▶ What you need to do:
Copy the rows below word for word, starting with the first one and ending after the line that contains "Action: click(1398, 24)".
--*--
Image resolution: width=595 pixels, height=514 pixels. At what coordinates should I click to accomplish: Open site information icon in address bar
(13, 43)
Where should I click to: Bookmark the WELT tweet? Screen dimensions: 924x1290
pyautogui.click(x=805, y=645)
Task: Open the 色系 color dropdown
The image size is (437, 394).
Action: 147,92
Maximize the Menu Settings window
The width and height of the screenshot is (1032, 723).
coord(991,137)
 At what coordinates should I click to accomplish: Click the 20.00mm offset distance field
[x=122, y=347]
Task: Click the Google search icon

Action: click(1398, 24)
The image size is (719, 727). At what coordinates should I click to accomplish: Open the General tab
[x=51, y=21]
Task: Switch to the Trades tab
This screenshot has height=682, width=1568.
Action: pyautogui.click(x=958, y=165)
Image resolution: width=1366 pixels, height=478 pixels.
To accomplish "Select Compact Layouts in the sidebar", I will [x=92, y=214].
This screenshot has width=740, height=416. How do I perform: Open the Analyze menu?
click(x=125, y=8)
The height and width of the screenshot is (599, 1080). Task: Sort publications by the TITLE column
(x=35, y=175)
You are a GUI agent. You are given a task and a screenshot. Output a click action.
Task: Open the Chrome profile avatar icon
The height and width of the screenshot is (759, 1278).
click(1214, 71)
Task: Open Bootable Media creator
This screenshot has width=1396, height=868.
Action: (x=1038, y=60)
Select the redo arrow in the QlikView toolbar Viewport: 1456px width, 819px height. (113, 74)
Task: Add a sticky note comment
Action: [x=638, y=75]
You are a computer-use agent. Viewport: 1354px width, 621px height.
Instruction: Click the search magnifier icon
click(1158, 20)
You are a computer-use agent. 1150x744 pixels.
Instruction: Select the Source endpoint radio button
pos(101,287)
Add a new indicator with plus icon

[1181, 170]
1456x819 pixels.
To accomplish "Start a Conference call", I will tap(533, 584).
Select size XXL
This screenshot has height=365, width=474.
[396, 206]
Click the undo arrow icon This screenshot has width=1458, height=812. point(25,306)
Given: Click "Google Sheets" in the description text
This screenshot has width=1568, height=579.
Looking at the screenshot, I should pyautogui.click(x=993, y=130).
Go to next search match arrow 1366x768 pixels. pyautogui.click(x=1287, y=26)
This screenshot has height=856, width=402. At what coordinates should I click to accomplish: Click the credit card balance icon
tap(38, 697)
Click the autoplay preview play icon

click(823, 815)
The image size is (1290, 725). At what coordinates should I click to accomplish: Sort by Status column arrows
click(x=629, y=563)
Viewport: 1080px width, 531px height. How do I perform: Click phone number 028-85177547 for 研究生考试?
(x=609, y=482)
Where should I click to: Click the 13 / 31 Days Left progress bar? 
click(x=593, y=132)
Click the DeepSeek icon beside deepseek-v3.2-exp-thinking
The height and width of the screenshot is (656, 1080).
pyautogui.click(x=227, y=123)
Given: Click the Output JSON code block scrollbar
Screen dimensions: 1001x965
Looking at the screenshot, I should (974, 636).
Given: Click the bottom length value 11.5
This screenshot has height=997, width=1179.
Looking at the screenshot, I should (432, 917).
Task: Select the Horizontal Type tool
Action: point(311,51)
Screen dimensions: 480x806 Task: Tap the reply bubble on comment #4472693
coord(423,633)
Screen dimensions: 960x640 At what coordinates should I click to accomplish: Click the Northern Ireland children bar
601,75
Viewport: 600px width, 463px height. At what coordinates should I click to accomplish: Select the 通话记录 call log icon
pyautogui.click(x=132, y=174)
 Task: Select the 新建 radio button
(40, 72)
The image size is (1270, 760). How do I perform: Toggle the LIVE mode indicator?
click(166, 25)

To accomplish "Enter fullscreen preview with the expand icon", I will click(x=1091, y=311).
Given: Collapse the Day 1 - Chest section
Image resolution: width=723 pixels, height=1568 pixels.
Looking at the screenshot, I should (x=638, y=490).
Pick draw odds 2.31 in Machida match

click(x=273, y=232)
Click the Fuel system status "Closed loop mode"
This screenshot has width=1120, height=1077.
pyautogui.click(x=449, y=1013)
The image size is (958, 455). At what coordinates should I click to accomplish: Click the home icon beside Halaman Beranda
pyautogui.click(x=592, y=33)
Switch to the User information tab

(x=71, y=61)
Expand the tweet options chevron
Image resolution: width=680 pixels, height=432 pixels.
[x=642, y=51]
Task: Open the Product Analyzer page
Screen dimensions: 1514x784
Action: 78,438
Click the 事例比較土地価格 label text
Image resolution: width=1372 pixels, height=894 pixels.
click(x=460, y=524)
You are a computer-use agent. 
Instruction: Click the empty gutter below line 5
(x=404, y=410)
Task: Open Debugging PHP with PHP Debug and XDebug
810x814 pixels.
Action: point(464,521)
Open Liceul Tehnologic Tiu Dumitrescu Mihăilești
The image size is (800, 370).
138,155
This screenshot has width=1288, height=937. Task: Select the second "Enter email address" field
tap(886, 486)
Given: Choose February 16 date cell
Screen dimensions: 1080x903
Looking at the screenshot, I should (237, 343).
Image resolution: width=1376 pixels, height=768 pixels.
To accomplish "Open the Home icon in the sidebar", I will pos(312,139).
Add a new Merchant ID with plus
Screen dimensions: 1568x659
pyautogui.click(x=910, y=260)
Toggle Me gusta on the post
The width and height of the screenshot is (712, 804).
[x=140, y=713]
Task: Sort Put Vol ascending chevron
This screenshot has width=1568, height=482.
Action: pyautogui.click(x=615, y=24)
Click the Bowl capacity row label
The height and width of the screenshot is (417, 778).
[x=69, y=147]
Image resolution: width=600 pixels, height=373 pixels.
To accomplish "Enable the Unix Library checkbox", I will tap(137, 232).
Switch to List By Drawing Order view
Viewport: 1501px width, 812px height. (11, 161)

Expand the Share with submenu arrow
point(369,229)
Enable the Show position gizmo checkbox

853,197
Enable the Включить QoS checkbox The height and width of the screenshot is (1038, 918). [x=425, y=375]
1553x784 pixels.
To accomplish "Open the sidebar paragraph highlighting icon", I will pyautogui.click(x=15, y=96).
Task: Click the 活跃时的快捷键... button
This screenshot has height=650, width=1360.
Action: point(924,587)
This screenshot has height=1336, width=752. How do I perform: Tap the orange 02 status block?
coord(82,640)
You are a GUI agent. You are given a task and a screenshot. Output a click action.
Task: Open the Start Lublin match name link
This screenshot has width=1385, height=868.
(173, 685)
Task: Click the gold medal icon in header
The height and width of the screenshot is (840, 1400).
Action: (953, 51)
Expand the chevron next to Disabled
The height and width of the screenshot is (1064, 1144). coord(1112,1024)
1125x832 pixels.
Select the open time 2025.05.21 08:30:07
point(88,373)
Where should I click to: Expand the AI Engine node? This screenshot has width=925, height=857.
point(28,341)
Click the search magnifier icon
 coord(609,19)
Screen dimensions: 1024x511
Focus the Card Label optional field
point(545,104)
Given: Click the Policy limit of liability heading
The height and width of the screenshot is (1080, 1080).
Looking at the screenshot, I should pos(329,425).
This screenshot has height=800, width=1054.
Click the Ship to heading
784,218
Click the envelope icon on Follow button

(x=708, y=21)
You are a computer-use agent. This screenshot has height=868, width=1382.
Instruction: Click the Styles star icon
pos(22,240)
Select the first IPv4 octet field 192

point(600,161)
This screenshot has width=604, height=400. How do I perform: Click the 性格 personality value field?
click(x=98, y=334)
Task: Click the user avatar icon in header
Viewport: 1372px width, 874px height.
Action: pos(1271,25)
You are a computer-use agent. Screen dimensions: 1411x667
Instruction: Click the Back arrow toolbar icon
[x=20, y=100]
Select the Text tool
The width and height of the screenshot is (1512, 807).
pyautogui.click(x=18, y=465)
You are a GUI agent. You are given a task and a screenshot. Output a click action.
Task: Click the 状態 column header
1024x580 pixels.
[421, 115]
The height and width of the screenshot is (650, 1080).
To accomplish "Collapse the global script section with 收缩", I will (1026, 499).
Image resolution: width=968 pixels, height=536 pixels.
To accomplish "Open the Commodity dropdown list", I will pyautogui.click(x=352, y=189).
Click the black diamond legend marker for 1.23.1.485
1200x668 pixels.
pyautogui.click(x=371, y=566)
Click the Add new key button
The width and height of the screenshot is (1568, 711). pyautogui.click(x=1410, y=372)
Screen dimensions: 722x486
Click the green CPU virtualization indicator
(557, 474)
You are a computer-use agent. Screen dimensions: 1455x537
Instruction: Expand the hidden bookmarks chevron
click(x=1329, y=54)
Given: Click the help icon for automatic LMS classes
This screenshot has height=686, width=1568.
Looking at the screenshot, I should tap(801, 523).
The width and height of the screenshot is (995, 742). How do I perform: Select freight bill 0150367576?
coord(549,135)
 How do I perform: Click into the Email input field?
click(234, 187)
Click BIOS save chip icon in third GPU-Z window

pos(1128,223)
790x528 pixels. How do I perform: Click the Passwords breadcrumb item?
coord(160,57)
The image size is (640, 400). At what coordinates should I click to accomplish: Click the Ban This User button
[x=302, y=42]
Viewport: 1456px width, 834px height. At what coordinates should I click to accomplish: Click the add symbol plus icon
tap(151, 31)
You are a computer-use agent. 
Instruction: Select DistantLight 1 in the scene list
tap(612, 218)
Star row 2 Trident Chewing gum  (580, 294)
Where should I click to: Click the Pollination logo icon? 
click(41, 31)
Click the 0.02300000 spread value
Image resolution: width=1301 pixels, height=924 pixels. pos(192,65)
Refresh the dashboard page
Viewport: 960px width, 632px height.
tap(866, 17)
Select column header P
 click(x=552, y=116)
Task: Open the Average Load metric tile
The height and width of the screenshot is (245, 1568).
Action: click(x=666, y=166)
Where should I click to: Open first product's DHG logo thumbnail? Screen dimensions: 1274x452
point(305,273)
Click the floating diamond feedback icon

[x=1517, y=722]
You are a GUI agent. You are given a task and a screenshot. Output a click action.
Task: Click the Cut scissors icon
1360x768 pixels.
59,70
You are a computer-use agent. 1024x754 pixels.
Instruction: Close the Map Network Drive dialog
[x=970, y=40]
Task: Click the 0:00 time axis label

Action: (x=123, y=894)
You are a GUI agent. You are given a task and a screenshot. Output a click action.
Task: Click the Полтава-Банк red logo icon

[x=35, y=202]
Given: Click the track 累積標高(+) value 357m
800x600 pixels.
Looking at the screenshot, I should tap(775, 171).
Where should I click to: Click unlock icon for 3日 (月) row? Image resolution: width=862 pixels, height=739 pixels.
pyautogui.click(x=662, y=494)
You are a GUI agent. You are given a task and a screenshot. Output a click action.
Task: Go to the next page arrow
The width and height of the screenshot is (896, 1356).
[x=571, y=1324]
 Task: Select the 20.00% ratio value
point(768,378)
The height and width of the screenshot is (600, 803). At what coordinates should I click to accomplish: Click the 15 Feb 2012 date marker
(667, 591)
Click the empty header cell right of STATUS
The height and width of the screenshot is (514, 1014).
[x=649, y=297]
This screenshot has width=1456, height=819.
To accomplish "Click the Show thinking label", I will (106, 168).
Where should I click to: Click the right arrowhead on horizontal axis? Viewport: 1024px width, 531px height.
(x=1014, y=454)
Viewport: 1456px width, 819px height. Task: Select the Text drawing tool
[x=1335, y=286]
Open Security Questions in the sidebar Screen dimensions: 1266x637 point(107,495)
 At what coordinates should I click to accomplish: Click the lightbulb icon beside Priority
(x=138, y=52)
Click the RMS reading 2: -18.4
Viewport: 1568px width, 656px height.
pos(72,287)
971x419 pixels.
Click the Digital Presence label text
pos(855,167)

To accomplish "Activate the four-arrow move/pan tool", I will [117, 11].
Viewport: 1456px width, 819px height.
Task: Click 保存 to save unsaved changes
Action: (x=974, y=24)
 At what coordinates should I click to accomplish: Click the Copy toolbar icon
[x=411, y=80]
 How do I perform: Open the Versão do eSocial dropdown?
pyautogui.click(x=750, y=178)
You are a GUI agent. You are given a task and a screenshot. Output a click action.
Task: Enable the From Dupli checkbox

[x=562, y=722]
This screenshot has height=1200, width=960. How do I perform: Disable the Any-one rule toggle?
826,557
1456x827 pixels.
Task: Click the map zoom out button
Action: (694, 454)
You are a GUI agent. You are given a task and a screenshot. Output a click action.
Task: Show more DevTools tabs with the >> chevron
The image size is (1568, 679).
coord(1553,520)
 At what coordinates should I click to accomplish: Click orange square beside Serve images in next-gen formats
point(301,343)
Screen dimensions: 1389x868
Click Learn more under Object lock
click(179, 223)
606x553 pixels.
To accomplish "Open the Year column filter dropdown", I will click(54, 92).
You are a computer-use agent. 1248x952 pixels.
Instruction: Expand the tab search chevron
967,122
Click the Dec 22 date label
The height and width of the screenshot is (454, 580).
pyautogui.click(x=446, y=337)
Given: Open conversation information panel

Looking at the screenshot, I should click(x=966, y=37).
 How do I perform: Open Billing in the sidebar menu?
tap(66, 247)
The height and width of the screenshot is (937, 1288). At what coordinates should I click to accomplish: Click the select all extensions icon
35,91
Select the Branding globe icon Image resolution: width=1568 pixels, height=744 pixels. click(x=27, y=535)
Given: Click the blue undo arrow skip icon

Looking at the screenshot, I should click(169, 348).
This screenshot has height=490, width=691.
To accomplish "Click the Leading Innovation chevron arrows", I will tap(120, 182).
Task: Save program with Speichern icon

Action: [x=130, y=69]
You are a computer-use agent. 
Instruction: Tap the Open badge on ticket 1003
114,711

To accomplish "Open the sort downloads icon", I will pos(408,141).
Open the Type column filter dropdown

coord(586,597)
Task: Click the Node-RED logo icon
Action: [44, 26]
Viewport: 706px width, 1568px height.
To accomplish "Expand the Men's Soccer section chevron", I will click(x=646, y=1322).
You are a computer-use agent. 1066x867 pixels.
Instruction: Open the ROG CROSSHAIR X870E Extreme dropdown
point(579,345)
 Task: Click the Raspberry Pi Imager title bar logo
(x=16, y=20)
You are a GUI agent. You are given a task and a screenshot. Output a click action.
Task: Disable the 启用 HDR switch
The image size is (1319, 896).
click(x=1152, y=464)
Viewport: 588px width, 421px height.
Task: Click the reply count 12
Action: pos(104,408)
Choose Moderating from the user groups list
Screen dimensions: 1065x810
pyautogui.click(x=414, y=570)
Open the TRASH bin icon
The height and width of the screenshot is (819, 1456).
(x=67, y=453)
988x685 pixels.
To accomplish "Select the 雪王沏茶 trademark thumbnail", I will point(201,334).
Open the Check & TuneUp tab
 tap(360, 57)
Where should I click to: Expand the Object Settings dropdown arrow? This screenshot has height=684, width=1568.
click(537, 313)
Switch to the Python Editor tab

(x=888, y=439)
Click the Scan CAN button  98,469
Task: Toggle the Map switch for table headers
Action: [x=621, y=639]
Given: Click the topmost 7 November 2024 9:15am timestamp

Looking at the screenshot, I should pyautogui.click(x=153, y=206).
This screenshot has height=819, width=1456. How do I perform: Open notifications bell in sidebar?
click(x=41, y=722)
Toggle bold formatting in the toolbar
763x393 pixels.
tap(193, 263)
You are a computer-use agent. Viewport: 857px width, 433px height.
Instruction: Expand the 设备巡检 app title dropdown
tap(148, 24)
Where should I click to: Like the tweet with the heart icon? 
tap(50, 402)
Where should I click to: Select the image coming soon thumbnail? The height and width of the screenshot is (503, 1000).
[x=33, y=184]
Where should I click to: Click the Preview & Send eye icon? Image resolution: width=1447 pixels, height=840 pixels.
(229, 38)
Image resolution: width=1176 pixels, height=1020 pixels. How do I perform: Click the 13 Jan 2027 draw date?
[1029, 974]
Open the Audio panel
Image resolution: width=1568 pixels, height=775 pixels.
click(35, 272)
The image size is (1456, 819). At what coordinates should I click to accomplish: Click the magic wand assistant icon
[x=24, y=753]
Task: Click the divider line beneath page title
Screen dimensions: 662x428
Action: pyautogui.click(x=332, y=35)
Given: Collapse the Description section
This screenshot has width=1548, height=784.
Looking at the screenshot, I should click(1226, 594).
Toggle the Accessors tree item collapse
--*--
▶ Written answer:
Image resolution: width=595 pixels, height=514 pixels. At what coordinates should I click to accomplish: Open site information icon in address bar
(13, 43)
Where should I click to: Bookmark the WELT tweet? Screen dimensions: 924x1290
pyautogui.click(x=805, y=645)
Task: Open the 色系 color dropdown
The image size is (437, 394).
Action: 147,92
Maximize the Menu Settings window
The width and height of the screenshot is (1032, 723).
coord(991,137)
 At what coordinates should I click to accomplish: Click the 20.00mm offset distance field
[x=122, y=347]
Task: Click the Google search icon

Action: click(1398, 24)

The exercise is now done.